# How shall I put it?



## mirind4

Dag!

In English sometimes there are situations when I can not express myself, or I can not remember a word, and I usually say the following phrase:
"...(mhh), how shall I put it...". I usually use this instead of "how to say". Therefore I would like to know how to say " How shall I put it" in dutch. Is there any phrase in dutch which is similar to this?

Bij voorbaat dank!
mirind4


----------



## Peterdg

A couple of possibilities would be: "Hoe zal ik het zeggen?" or "Wat zal ik zeggen?".


----------



## mirind4

thank you very much!


----------



## bibibiben

If you can't readily remember a word, you can also throw in "hoe heet het":

We maakten een rondreis door Denemarken, Noorwegen, Zweden en, hoe heet het, Finland.


----------



## mirind4

Thank for the addition!


----------



## Timidinho

Or, "hoe kan ik dit (het beste) zeggen"
"hoe zeg ik dit"

"hoe zeg je dat ook alweer"
"hoe heet dat ook alweer"
"hoe noem je dat ook alweer"


----------



## YellowOnline

Slightly off-topic: "how shall I put it" in English is something I wouldn't use when not being able to remember a word. Usually that's used when you have to carefully weight your words to express your opinion. Compare:

 Could you fetch me the, _how shall I put it_, thing to put water in? [a bucket]
 Your wife is, _how shall I put it_, not really slim. [fat]

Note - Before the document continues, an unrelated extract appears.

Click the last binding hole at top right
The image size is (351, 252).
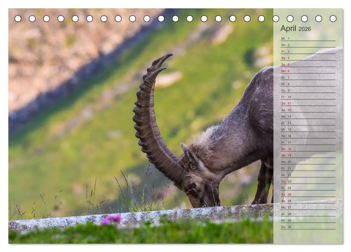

You should double-check with a native speaker though.


----------



## mirind4

@YellowOnline

You are absolutely right, I misunderstood this phrase, I asked a native speaker friend of mine. In my situations only used the following:
"How do I say", "How do you say" or a fancy way: "How does one say?" Despite my misunderstanding, the answers of you all is good for the situation where I wanted to use.

Thanks for everyone!


----------